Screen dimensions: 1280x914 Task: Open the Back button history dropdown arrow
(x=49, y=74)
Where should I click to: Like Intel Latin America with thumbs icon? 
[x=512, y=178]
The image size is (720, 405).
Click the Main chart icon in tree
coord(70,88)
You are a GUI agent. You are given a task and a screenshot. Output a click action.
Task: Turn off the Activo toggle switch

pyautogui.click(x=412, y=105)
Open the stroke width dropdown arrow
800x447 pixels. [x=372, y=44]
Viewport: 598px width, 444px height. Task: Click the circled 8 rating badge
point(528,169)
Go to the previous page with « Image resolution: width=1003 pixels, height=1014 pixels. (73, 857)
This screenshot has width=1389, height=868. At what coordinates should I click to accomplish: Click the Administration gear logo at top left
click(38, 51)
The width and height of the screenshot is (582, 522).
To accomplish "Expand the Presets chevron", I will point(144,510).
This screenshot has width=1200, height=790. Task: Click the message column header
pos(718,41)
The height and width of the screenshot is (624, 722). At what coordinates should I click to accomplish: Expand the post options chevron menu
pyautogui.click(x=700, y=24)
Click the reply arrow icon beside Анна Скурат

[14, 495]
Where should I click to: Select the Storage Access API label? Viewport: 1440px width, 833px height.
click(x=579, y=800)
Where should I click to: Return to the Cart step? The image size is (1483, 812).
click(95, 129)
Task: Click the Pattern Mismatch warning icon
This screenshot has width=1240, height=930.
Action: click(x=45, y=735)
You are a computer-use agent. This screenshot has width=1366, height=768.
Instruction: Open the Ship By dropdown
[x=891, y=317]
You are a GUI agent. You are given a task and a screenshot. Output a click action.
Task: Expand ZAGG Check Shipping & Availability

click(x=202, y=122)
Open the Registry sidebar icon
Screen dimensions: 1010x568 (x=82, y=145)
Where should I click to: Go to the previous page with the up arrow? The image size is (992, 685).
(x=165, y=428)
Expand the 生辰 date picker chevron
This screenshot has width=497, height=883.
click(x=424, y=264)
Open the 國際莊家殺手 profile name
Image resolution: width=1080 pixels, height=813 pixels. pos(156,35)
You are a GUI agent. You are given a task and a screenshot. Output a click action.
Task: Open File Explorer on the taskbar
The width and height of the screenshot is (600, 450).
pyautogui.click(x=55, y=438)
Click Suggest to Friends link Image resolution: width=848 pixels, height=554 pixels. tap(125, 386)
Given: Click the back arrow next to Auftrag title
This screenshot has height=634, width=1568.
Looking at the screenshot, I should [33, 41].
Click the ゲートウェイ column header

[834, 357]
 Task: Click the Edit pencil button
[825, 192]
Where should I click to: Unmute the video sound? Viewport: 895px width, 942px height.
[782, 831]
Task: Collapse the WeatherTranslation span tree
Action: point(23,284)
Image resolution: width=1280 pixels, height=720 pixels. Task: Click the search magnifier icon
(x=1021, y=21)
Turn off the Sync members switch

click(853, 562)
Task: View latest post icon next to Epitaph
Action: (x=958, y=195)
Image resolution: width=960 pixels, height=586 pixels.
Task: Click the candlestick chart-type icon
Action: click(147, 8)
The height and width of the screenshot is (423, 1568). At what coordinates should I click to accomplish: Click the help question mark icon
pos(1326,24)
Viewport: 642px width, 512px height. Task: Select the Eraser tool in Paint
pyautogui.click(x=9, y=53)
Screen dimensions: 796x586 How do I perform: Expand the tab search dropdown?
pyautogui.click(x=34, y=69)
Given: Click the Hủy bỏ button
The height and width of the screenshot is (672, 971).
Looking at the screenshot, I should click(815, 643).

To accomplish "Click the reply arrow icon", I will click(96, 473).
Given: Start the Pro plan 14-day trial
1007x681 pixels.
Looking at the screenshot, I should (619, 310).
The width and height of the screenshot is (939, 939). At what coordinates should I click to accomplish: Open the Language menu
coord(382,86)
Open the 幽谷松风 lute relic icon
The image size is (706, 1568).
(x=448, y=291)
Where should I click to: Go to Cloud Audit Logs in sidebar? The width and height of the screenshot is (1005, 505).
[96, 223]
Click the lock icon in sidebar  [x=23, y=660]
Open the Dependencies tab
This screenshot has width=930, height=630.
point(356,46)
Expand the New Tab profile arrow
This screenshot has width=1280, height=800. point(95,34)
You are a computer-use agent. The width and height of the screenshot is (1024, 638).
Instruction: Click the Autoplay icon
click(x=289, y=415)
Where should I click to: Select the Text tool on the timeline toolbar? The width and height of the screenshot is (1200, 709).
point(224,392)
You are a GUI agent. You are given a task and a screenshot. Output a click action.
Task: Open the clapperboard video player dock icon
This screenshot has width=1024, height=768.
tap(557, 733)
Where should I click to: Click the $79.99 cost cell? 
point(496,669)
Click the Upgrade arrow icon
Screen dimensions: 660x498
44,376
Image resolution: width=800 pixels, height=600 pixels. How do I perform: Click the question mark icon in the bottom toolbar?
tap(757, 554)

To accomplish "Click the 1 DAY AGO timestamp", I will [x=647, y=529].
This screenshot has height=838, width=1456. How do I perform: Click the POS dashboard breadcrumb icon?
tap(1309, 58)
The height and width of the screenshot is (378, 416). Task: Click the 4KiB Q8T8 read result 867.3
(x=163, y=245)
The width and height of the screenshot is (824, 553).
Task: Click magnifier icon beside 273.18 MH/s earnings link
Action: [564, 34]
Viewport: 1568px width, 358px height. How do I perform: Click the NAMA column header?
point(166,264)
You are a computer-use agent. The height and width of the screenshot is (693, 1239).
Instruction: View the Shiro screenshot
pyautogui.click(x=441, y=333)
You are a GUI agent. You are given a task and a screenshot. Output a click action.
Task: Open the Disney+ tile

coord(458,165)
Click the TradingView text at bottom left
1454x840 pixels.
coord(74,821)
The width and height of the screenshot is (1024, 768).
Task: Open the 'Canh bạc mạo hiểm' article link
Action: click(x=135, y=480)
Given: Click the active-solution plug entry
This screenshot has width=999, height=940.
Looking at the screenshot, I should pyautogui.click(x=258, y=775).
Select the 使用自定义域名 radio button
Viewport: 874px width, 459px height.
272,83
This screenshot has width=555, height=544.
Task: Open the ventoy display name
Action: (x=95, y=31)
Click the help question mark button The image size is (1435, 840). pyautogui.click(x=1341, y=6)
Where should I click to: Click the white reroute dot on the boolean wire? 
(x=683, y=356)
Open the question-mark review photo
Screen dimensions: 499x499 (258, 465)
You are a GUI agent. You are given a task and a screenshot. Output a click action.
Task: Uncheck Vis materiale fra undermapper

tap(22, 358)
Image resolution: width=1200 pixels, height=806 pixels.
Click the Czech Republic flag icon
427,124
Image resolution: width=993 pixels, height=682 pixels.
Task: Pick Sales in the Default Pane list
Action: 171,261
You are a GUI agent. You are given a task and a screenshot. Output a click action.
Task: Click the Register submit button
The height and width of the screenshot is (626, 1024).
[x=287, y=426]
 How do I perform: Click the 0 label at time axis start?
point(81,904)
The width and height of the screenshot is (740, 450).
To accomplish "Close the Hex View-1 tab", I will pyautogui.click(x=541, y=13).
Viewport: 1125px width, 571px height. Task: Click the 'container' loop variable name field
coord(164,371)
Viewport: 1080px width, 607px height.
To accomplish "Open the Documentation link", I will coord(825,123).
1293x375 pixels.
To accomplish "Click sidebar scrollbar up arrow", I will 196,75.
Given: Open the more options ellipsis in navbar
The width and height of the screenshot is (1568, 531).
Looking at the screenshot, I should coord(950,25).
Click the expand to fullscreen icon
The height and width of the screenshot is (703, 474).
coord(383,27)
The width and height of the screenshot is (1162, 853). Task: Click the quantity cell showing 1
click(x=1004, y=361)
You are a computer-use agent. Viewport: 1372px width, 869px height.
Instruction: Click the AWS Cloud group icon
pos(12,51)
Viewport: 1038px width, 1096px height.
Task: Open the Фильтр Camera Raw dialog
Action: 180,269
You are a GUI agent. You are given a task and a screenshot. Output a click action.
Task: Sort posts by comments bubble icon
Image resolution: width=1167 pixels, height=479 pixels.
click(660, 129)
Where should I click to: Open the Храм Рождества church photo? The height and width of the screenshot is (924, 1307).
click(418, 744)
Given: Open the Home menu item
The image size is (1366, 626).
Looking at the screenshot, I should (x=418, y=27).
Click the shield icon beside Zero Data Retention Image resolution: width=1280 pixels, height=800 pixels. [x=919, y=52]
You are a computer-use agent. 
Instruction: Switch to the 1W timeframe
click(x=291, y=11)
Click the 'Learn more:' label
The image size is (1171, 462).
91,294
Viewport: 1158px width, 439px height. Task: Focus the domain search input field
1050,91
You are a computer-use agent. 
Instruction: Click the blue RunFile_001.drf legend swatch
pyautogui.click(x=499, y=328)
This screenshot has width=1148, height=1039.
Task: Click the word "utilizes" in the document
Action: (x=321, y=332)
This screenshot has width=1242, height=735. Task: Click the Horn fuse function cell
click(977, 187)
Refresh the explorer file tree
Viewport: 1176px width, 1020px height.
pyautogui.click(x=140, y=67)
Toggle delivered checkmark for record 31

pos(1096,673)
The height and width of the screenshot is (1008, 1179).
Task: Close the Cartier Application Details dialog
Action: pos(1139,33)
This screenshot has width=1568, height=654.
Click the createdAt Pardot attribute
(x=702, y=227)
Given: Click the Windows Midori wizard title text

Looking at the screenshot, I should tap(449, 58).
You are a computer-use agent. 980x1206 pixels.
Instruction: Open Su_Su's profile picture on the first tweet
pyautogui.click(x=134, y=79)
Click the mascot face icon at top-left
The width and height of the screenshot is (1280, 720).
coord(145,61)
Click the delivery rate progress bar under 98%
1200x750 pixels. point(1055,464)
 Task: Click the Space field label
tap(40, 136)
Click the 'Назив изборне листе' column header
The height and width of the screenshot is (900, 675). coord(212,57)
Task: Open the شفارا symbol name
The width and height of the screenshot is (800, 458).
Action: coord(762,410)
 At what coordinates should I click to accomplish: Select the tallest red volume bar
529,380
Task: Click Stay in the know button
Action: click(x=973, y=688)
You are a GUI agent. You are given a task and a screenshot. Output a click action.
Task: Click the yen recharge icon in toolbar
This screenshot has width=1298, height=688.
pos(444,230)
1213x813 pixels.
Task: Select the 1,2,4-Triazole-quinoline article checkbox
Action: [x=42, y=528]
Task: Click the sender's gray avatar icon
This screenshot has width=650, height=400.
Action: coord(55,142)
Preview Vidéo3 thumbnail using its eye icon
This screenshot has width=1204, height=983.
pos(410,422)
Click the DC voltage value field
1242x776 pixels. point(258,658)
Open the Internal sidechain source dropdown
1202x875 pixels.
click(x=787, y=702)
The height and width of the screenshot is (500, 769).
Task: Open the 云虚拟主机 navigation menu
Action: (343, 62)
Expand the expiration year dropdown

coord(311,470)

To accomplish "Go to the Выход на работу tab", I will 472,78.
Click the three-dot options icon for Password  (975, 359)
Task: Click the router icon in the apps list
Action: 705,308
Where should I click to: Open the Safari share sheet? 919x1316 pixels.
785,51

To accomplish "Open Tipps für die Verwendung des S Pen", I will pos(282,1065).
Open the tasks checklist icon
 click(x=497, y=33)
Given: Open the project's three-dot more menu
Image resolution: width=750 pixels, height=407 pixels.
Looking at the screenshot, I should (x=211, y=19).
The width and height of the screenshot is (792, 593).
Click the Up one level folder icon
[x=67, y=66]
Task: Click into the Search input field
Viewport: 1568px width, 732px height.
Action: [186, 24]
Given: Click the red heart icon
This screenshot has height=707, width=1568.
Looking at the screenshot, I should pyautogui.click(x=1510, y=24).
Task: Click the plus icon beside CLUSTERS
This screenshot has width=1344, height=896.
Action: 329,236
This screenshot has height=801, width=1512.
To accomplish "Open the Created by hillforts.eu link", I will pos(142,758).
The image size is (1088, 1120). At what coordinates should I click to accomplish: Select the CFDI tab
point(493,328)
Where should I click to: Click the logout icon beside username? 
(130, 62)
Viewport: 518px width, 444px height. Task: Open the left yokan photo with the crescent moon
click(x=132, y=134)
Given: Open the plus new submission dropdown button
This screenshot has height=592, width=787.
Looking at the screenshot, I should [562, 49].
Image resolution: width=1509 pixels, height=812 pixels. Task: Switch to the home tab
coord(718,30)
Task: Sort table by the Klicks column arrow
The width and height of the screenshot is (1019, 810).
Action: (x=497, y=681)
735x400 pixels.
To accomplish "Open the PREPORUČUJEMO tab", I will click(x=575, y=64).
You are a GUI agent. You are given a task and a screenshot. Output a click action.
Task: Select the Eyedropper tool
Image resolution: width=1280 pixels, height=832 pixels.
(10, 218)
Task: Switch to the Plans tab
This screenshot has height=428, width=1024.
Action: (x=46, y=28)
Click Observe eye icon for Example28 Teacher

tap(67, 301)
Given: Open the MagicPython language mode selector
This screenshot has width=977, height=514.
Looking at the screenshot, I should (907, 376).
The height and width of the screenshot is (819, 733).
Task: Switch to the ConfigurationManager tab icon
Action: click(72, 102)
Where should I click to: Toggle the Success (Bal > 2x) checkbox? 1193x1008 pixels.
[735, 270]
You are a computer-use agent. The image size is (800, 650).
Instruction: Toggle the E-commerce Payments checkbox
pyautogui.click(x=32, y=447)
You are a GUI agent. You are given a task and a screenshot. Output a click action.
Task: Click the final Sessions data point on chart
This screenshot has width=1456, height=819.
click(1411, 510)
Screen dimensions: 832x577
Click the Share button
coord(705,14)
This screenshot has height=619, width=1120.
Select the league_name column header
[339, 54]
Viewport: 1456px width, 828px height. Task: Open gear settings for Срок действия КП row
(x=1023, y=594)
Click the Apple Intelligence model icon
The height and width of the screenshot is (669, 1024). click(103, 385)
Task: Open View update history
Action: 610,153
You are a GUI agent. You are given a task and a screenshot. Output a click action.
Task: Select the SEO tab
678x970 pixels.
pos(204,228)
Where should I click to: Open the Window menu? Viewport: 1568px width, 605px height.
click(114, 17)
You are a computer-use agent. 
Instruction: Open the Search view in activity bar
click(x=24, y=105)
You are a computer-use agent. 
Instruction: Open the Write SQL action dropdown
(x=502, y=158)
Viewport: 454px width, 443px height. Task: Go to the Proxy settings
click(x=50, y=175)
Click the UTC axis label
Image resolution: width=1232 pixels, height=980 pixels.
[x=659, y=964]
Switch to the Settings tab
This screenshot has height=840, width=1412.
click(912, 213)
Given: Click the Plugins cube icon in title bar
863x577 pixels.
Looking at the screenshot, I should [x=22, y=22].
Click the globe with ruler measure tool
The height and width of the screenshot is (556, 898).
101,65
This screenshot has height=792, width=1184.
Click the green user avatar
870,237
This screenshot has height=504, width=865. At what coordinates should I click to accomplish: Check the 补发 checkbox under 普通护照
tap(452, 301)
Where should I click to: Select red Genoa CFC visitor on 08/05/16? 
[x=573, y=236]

———

Description of the task: Extract every line of the records above that contains the word "Sort".

Response for this exercise:
Task: Sort posts by comments bubble icon
Task: Sort table by the Klicks column arrow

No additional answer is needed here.